Книга: Француженки не играют по правилам
Назад: Глава 31
Дальше: Глава 33

Глава 32

Люк жил в престижном месте, в величественном старом здании времен барона Османа с лестницей, устланной красным бархатом. Но когда он впустил Саммер в свою квартиру, у него случился краткий приступ растерянности. Сама квартира казалась почти такой же пустой, как коробка из-под чипсов в конце дня. Здесь было достаточно опрятно, потому что Люка, в то время дикого ребенка, подобранного в метро, неутомимо приучала к чистоте приемная мать. Впрочем, ему был чужд дух накопительства, да и вообще он уделял своему жилищу мало времени и внимания.
Но лицо Саммер засияло даже ярче, чем тогда, когда она вошла к Сильвану и Кейд. Как видно, опыта жить в уютных, теплых домах у нее было ненамного больше, чем у него. За исключением ее острова, с дрожью подумал Люк и выбросил эту мысль из головы.
Саммер сняла ботинки и позволила ему взять у нее пальто, но ускользнула прежде, чем он мог повернуть ее в двери и поцеловать.
– Эта квартира может выглядеть как музей, – сказал он на всякий случай, вдруг это важно для нее. – Я говорил с Луи Дютраном об этом. Думаю, ты не знаешь этого имени. Он исключительный архитектор и дизайнер интерьеров. Когда перестраивали Leucé, он проектировал помещения. У него есть несколько идей относительно моего жилья, но у меня просто не нашлось времени подумать о них.
– Ты хочешь сделать свою квартиру похожей на номер в отеле? – Саммер прошла к окну, пряча лицо от Люка.
– Я хочу сделать свою квартиру похожей на то, что сделало бы тебя счастливой, – сказал он твердо.
Она на миг взглянула на него и опять стала смотреть в окно.
– Отсюда видно Эйфелеву башню, – сказала она укоризненно.
Окно выходило на одну из allées Марсова поля. Четырнадцатого июля весь кухонный персонал заполнял его квартиру, чтобы любоваться фейерверком. За этот вид из окна с Люка брали дополнительную плату, и довольно большую.
– Обычно я считаю ее данью уважения тому, чего я достиг, – признал он.
Саммер засмеялась, ее лицо осветилось восхищением. О боже, все было идеально. Он мог провести оставшуюся жизнь, наслаждаясь признанием. – Я, наверное, и вправду нарциссист, – признался он неохотно.
– Нет, ты не такой, – заспорила Саммер, удивленная его словами, и он впервые понял, что кто-то может говорить с ним ласково. Ее голос согрел все его тело. Она оглянулась на Эйфелеву башню и покачала головой. – Жаль, что у меня прежде не было такой, как твоя, уверенности в своих силах.
– У тебя она может быть, – спокойно заметил он.
Ему не хотелось, чтобы Саммер была слабее или меньше, чем могла бы быть. Но ему очень нравилась мысль о том, что он дает Саммер чувство безопасности, когда обнимает ее. Да, своей уверенностью он может ее защитить. Для этого он ее и выстроил.
Саммер долго смотрела на него, будто он сказал что-то такое, от чего она почувствовала себя пойманной – но что, черт побери? Что мог он сказать такого, чтобы захлопнулась дверца ловушки? Ничего не сказав, Саммер опять стала смотреть в окно, но в противоположном от башни направлении. Виском она прижималась к стеклу.

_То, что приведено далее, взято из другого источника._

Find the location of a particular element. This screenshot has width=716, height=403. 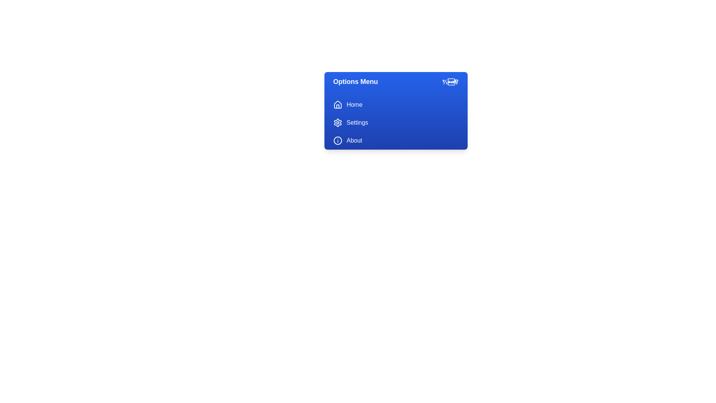

the 'Settings' option in the menu is located at coordinates (395, 122).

Его живот свело, когда он понял, на что она смотрит – на едва видный угол школы-интерната. Люк мог представить ее там. Под теперешним сексуальным шелковистым очарованием он видел маленькую девочку, столь отчаявшуюся от невозможности излить свою любовь, что она уцепилась за мальчика, которого повстречала в парке. Она так и не научилась строить стальную броню вокруг себя. И поэтому трепетала и летела сквозь годы боли, справляясь, как могла, похожая на пламя свечи, сбиваемое ветром. Пока не оказалась на островах, в закрытом, безопасном месте, где смогла наконец позволить своему сиянию расшириться до того, что оно осветило всех вокруг. Он видел это сияние на фотографиях. Только еще не знал, как забрать Саммер с острова, привлечь в этот город, который она считала адом, и при этом сохранить для себя ее сияние.
Ад в Париже. Она, пожалуй, и вправду испорчена.
Он подошел и обнял ее сзади. Здесь ты больше не будешь одна.
И как только он ощутил ее тело в своих руках, у него в голове прозвучало: «И я тоже не буду один».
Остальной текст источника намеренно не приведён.